*** Opening PASSAGE SHOWN ***

Serial brain CT scan, 3D reconstruction, and OMU CT scan. Serial brain CT scans over a period of more than 10 years revealed progressive cortical thinning of the skull, especially the right frontal bone, right temporal bone and body, and lesser wing and pterygoid plate of the right sphenoid bone. Brain CT performed in 2001 (A) when he fell showed no evidence of cortical thinning, but his CT scan performed in 2007 (B) when he was admitted for bacterial meningitis showed mild erosion of the right frontal bone (yellow arrow). In 2018, the bony destruction had progressed, and extensive cortical thinning (yellow arrow) was identified on a CT scan (C) and the 3D reconstruction of it (D). He underwent an OMU CT for his rhinorrhea, which showed a bony defect (yellow arrow) on the posterior wall of the sphenoid sinus both on axial (E) and coronal reconstruction (F) images. CT; computed tomography, OMU; ostiomeatal unit.

Fig. 2.

*** Closing PASSAGE SHOWN ***
*** Opening DATA SECTION ***

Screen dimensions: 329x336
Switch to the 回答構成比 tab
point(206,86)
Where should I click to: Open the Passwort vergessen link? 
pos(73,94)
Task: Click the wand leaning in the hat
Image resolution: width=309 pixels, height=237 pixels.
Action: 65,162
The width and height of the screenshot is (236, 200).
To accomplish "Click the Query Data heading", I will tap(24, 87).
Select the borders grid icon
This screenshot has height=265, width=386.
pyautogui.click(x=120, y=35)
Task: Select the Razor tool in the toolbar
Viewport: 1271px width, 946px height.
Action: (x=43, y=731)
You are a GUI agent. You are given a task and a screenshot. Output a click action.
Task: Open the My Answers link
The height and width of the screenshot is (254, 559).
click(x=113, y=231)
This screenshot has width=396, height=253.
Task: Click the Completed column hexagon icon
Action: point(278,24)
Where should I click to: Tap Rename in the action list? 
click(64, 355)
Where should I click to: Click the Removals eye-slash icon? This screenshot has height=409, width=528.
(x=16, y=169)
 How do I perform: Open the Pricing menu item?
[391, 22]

*** Closing DATA SECTION ***
*** Opening DATA SECTION ***

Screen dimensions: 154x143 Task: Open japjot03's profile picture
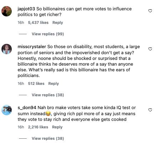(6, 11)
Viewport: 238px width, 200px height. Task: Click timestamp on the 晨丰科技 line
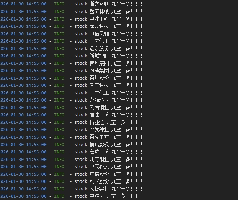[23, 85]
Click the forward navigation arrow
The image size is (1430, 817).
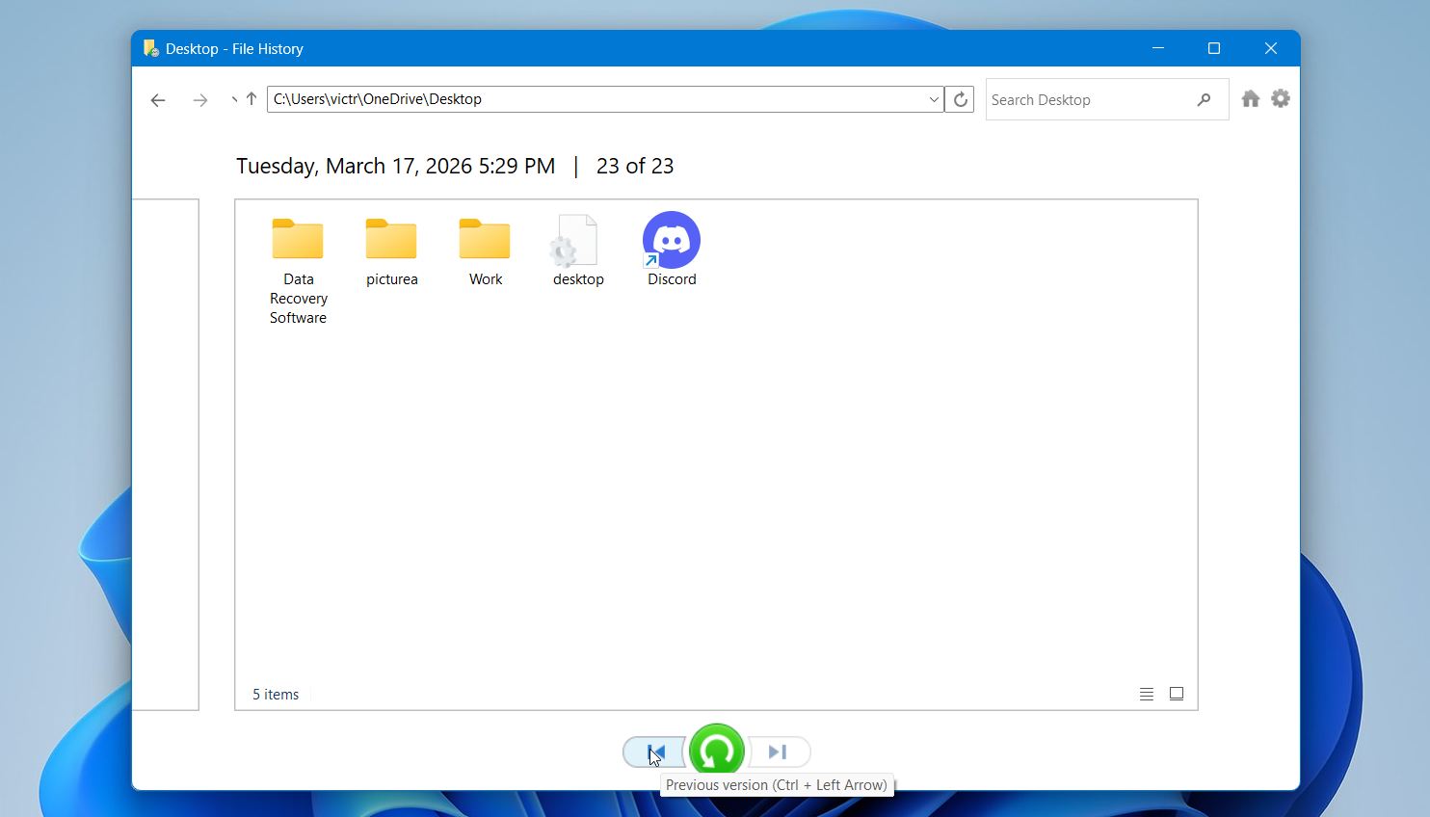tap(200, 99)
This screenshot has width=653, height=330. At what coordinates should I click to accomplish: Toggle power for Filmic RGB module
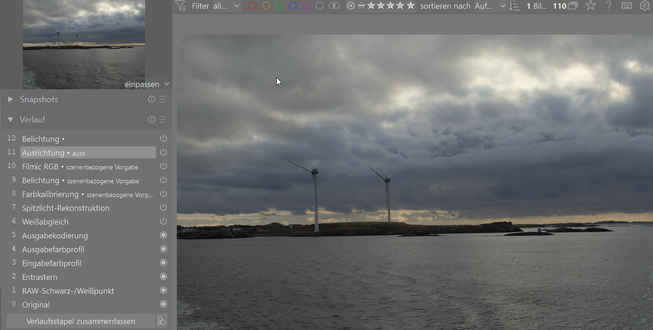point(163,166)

*** Closing DATA SECTION ***

▸ WORK INSTRUCTIONS
Proceed with the passage about serial CT scans of the skull, picking up after its final line.

▸ RESULT FOR THIS EXERCISE
Brain MRI findings. The patient’s brain MRI demonstrated right-sided lytic bony lesions and showed T2 hyperintense lesions of the right frontal and parietal and left temporal bones (white arrows) (C). These lesions showed heterogeneous enhancement on T1-weighted contrast-enhanced axial (yellow arrowheads) (B) and coronal images (white arrowhead) (D) compared to pre-contrast T1-weighted images (yellow arrow) (A). Brain MRI showed dural thickening of bilateral convexity with enhancement on fluid attenuated inversion recovery images, which was more severe on right side (red arrows) (E), and venous distension sign on T1-weighted contrast-enhanced imaging (red arrowhead) (F), both of which suggested intracranial hypotension. MRI; magnetic resonance imaging.